Menu Tutup

Definisi Qadha dan Qadar

Secara bahasa al-qadar berarti akhir dan batas dari sesuatu[1], maka arti kalimat: “menakdirkan sesuatu” adalah mengetahui kadar dan batasannya.[2]

Adapun pengertian al-qadar dalam syariat adalah keterkaitan ilmu dan kehendak Allah yang terdahulu terhadap semua makhluk (di alam semesta) sebelum Dia menciptakannya.
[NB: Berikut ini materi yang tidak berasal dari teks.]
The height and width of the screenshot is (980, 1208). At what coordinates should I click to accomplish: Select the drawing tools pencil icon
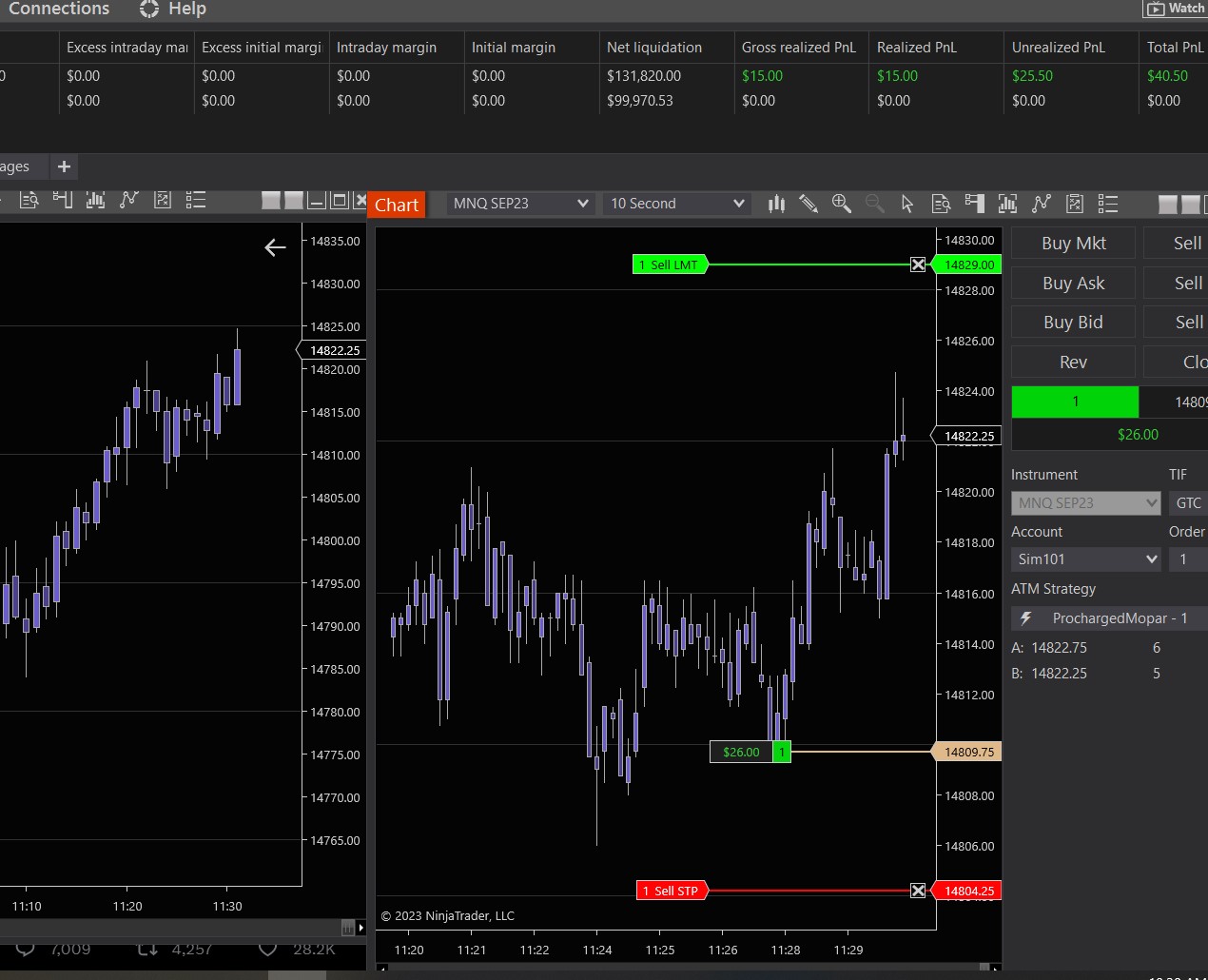coord(809,204)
Maka tidak ada sesuatupun yang terjadi (di alam ini) melainkan Allah telah mengetahui, menghendaki dan menetapkannya[3], sesuai dengan kandungan hikmah-Nya yang maha sempurna.[4]
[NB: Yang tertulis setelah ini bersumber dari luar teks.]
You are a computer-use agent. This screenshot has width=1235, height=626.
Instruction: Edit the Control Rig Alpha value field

Imam an-Nawawi rahimahullah berkata: “Ketahuilah bahwa mazhab/keyakinan para pengikut kebenaran adalah menetapkan (mengimani) takdir Allah, yang berarti bahwa Allah Ta’ala telah menetapkan takdir (dari) segala sesuatu secara azali (terdahulu), dan Dia ‘Azza wa jalla maha mengetahui bahwa semua itu akan terjadi pada waktu-waktu (tertentu), dan di tempat-tempat (tertentu) yang diketahui-Nya, yang semua itu terjadi sesuai dengan ketetapan takdir-Nya”.[5]

Sedangkan pengertian al-qadha’ secara bahasa adalah hukum, adapun dalam syariat pengertiannya kurang lebih sama dengan al-qadar, keculai jika keduanya disebutkan dalam satu kalimat maka mempunyai arti sendiri- sendiri.[6]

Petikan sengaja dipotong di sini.